Begin Entries shown

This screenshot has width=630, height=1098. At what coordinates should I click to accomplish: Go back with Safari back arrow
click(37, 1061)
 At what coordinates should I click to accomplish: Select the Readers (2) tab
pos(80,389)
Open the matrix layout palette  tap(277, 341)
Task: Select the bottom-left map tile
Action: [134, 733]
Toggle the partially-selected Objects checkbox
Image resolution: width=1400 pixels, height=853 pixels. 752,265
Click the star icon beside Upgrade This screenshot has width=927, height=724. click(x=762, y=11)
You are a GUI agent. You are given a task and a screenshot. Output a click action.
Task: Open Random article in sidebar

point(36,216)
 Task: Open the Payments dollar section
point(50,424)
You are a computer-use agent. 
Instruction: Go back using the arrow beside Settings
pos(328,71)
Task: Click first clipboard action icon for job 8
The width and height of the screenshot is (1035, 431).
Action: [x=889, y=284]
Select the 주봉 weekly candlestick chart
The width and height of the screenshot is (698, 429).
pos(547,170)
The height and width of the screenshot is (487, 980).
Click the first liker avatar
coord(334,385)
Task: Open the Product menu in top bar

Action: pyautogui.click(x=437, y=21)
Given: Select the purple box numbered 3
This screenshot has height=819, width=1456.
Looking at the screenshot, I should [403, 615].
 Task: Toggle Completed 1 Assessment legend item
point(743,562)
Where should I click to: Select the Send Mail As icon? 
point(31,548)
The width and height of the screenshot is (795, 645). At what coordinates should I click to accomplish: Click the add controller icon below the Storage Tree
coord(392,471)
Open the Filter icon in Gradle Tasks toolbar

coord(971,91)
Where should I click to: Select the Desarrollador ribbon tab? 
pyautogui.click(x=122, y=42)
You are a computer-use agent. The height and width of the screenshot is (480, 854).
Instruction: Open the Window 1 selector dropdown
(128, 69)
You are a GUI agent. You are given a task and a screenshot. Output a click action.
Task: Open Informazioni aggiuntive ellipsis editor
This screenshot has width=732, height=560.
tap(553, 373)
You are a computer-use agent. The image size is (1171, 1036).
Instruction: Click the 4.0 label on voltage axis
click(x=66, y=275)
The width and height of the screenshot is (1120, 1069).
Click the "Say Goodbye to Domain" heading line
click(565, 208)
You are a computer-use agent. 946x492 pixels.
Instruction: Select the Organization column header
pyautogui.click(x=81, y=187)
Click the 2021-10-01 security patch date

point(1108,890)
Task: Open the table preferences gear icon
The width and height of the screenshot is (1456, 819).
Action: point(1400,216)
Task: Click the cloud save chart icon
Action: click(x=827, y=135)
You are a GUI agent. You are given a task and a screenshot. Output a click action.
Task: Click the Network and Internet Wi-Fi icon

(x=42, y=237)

End Entries shown

What you need to do ▸ Print all of the records above again, word for word, with nothing changed.

Response to this exercise ▸
This screenshot has width=630, height=1098. At what coordinates should I click to accomplish: Go back with Safari back arrow
click(37, 1061)
 At what coordinates should I click to accomplish: Select the Readers (2) tab
pos(80,389)
Open the matrix layout palette  tap(277, 341)
Task: Select the bottom-left map tile
Action: [134, 733]
Toggle the partially-selected Objects checkbox
Image resolution: width=1400 pixels, height=853 pixels. 752,265
Click the star icon beside Upgrade This screenshot has width=927, height=724. click(x=762, y=11)
You are a GUI agent. You are given a task and a screenshot. Output a click action.
Task: Open Random article in sidebar

point(36,216)
 Task: Open the Payments dollar section
point(50,424)
You are a computer-use agent. 
Instruction: Go back using the arrow beside Settings
pos(328,71)
Task: Click first clipboard action icon for job 8
The width and height of the screenshot is (1035, 431).
Action: [x=889, y=284]
Select the 주봉 weekly candlestick chart
The width and height of the screenshot is (698, 429).
pos(547,170)
The height and width of the screenshot is (487, 980).
Click the first liker avatar
coord(334,385)
Task: Open the Product menu in top bar

Action: pyautogui.click(x=437, y=21)
Given: Select the purple box numbered 3
This screenshot has height=819, width=1456.
Looking at the screenshot, I should [403, 615].
 Task: Toggle Completed 1 Assessment legend item
point(743,562)
Where should I click to: Select the Send Mail As icon? 
point(31,548)
The width and height of the screenshot is (795, 645). At what coordinates should I click to accomplish: Click the add controller icon below the Storage Tree
coord(392,471)
Open the Filter icon in Gradle Tasks toolbar

coord(971,91)
Where should I click to: Select the Desarrollador ribbon tab? 
pyautogui.click(x=122, y=42)
You are a computer-use agent. The height and width of the screenshot is (480, 854).
Instruction: Open the Window 1 selector dropdown
(128, 69)
You are a GUI agent. You are given a task and a screenshot. Output a click action.
Task: Open Informazioni aggiuntive ellipsis editor
This screenshot has width=732, height=560.
tap(553, 373)
You are a computer-use agent. The image size is (1171, 1036).
Instruction: Click the 4.0 label on voltage axis
click(x=66, y=275)
The width and height of the screenshot is (1120, 1069).
Click the "Say Goodbye to Domain" heading line
click(565, 208)
You are a computer-use agent. 946x492 pixels.
Instruction: Select the Organization column header
pyautogui.click(x=81, y=187)
Click the 2021-10-01 security patch date

point(1108,890)
Task: Open the table preferences gear icon
The width and height of the screenshot is (1456, 819).
Action: point(1400,216)
Task: Click the cloud save chart icon
Action: click(x=827, y=135)
You are a GUI agent. You are given a task and a screenshot. Output a click action.
Task: Click the Network and Internet Wi-Fi icon

(x=42, y=237)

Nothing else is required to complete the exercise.